## Extracted entries:
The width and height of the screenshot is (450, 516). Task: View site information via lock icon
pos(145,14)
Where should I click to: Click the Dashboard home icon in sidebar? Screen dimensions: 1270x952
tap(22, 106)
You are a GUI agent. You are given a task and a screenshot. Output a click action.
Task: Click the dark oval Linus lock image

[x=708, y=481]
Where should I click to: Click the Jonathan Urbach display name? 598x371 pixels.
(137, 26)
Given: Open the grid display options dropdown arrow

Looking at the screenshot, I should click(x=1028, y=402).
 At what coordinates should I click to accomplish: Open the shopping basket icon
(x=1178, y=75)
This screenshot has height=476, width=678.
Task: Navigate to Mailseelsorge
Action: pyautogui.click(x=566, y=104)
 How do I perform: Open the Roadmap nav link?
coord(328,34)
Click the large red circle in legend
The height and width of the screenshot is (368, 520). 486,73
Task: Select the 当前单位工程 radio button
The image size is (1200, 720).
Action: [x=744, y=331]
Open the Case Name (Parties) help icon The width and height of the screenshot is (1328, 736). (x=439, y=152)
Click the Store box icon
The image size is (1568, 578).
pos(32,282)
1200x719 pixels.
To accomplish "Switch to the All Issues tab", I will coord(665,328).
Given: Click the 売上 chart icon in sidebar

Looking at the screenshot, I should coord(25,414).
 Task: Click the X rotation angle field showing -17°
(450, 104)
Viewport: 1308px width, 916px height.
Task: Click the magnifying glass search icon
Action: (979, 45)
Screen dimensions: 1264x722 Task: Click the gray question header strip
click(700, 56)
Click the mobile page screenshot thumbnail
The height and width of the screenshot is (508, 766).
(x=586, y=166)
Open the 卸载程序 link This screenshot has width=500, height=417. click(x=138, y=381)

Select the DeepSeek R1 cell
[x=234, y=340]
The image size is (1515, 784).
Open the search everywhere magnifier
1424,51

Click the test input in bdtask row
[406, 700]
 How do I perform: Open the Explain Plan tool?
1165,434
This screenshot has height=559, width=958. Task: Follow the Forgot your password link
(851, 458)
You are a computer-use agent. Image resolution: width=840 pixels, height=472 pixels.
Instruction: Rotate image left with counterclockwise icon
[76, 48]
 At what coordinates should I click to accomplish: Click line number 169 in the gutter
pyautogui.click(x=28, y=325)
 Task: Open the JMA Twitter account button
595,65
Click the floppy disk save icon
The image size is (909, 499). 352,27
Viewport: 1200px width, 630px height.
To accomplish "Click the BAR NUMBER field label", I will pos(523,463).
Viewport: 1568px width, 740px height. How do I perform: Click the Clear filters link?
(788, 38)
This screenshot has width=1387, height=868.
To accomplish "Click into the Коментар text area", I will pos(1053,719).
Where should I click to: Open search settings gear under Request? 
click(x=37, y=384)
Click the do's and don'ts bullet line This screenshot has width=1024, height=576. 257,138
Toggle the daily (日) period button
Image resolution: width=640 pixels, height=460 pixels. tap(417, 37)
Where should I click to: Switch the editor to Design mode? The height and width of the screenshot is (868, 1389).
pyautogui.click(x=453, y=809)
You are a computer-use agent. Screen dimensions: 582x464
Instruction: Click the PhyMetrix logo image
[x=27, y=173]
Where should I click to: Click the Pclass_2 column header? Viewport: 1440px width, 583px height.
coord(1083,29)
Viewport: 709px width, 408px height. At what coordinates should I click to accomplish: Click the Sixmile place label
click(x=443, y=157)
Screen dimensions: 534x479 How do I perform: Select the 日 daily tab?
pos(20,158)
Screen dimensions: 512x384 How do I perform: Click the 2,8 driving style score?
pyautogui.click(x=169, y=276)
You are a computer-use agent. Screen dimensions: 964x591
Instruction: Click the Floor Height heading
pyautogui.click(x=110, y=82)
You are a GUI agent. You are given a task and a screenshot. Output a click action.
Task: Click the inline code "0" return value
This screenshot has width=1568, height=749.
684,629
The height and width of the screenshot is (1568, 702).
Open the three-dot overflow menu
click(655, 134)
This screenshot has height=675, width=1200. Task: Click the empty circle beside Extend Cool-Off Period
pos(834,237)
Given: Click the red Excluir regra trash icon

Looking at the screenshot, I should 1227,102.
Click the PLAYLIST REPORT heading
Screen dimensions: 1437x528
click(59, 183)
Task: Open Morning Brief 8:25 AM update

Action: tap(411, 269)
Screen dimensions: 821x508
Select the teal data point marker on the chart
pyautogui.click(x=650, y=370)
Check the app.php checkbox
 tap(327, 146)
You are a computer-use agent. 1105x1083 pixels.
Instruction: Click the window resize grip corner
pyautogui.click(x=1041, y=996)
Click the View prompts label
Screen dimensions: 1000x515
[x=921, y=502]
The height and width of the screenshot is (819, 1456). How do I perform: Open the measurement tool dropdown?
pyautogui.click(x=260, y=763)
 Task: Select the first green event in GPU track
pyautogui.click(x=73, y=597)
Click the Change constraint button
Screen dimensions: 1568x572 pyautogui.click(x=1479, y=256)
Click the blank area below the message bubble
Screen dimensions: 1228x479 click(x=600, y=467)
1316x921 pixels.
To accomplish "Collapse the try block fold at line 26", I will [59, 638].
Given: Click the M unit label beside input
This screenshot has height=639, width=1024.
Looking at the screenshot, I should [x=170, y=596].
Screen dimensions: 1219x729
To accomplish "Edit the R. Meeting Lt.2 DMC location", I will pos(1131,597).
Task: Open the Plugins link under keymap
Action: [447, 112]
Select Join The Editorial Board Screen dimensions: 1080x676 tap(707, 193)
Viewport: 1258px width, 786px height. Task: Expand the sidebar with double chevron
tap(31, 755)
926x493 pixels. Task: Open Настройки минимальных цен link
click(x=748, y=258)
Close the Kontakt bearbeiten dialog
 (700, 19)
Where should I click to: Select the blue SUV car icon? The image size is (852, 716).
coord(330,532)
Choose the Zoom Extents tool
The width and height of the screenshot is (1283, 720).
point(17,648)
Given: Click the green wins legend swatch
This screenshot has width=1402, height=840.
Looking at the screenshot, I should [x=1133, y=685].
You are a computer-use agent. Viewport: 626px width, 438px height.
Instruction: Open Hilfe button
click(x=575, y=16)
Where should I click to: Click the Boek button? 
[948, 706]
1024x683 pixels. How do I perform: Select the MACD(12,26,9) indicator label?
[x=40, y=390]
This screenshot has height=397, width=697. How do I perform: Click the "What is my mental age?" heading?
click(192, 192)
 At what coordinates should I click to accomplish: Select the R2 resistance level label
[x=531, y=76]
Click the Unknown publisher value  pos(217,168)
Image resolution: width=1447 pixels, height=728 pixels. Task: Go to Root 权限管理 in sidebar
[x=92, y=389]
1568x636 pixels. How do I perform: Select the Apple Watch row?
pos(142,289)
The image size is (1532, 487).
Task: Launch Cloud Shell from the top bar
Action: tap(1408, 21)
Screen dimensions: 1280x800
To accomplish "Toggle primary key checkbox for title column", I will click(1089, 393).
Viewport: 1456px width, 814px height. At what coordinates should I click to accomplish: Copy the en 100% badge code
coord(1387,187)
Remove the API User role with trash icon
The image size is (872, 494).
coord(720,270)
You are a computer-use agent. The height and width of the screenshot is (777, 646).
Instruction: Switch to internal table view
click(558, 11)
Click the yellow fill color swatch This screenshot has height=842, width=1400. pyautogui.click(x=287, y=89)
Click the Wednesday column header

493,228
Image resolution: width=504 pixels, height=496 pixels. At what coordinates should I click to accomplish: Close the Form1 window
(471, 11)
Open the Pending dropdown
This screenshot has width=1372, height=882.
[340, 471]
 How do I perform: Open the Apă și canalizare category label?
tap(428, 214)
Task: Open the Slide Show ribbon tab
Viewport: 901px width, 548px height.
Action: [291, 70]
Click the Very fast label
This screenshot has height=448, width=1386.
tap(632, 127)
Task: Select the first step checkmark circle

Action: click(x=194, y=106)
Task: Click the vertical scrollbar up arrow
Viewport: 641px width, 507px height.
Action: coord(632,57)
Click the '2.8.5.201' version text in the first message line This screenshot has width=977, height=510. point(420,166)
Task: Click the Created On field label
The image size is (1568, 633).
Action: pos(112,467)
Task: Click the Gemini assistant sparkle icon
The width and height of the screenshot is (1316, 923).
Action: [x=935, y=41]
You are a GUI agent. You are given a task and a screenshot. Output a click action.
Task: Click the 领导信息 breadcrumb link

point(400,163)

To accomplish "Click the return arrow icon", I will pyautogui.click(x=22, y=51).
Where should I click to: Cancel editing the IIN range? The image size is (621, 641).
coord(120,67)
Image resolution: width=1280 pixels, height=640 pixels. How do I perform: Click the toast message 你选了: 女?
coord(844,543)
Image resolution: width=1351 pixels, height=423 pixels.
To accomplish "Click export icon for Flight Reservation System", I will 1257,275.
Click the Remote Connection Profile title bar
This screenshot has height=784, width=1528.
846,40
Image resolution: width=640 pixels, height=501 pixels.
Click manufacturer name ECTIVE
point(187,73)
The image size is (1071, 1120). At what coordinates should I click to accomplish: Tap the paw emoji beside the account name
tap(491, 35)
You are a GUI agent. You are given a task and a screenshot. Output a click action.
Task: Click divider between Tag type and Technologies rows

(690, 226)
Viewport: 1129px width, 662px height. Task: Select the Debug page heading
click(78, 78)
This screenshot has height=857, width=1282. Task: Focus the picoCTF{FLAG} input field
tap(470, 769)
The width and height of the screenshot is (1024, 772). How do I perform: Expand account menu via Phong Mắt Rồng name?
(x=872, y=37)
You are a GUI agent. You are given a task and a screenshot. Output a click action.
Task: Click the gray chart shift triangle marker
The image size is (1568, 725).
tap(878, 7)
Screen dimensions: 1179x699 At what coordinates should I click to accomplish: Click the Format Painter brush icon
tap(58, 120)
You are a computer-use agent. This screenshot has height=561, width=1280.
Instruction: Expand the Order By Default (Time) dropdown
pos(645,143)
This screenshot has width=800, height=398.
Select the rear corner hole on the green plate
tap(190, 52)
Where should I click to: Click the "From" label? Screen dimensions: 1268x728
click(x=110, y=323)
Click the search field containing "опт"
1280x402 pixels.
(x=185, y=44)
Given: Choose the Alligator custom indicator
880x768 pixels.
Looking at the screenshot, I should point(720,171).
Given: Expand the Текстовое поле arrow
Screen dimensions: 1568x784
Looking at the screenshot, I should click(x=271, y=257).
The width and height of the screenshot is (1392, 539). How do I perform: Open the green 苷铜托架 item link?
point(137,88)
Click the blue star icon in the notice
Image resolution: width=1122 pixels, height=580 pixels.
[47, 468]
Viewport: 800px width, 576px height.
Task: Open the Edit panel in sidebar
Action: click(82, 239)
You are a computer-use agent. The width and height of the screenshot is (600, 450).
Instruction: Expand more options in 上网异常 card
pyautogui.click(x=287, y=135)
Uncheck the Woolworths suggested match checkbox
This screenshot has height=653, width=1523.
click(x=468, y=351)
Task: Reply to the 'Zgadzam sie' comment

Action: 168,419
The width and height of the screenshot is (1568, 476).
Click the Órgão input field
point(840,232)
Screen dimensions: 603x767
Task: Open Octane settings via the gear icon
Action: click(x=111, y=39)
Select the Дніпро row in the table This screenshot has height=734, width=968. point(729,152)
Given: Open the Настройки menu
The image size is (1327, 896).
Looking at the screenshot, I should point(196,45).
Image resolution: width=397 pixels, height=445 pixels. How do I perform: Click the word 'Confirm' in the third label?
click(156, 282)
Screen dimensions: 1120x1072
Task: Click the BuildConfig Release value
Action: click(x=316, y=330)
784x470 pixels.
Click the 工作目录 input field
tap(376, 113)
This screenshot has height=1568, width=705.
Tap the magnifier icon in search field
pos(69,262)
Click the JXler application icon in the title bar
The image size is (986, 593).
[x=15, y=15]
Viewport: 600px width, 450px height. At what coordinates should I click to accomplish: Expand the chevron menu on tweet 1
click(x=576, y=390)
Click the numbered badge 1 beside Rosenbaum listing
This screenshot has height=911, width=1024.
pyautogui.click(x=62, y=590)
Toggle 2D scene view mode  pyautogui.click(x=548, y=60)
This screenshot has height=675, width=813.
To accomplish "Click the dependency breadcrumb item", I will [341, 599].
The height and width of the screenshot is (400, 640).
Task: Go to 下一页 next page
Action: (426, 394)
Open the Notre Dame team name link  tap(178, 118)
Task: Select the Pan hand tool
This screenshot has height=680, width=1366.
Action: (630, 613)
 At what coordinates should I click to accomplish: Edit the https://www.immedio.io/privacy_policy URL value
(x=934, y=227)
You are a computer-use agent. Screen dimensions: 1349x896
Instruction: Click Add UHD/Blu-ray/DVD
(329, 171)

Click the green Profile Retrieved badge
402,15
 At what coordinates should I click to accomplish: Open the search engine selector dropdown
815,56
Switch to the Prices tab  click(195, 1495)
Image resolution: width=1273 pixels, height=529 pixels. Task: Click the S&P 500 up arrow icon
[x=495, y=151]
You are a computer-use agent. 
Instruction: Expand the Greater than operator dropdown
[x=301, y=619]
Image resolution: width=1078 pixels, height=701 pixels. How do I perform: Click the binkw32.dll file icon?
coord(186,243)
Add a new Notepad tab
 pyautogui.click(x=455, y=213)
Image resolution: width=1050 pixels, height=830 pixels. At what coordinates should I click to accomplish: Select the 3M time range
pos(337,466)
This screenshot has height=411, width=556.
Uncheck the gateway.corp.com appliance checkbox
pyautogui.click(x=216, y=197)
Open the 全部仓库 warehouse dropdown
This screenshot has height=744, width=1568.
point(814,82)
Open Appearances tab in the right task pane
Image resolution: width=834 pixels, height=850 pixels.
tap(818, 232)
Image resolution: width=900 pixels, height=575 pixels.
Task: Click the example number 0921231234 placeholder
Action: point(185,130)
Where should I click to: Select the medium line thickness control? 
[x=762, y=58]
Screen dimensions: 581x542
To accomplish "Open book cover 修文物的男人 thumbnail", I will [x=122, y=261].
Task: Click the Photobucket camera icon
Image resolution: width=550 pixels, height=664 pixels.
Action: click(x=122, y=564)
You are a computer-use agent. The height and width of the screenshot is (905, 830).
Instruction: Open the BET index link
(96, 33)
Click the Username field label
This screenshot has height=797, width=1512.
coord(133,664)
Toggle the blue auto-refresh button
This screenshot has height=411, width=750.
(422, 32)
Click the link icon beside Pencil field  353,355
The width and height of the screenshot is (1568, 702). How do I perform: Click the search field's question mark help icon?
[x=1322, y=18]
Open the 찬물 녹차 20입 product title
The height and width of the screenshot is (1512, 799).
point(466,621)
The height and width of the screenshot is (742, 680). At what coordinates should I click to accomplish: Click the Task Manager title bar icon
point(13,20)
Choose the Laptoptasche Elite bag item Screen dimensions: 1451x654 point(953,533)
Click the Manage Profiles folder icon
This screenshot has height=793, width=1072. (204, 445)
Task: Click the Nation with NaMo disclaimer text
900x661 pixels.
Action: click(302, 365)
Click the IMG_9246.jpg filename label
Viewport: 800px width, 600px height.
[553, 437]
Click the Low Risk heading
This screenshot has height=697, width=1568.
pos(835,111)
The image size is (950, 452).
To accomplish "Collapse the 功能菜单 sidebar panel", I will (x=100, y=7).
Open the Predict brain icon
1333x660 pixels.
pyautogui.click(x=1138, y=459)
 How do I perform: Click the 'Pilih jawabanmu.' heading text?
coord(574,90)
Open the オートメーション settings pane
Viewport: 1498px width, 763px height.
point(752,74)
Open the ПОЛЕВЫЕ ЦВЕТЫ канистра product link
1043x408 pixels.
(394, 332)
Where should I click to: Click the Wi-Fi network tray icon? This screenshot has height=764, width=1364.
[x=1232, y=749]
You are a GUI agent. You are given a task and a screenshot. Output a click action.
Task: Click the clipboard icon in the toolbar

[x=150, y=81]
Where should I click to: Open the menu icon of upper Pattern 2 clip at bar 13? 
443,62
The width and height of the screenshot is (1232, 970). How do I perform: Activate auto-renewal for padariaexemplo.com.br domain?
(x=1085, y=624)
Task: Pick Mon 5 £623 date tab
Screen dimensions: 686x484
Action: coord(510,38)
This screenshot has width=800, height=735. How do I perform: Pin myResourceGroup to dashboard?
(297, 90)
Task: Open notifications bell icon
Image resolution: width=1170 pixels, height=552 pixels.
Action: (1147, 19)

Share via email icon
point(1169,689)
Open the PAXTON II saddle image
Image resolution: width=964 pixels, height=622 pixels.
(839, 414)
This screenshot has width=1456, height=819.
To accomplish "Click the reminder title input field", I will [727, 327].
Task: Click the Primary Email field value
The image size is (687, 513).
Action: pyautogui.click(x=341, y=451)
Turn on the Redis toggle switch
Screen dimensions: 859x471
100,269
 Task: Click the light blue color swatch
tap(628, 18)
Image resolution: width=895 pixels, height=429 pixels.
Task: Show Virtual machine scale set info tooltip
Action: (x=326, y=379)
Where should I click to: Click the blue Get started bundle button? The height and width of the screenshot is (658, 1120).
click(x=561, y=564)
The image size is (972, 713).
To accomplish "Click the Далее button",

## Work item:
Looking through the data above, copy out each line in which the string "return" occurs.

## Answer for this exercise:
Task: Click the inline code "0" return value
To accomplish "Click the return arrow icon", I will pyautogui.click(x=22, y=51).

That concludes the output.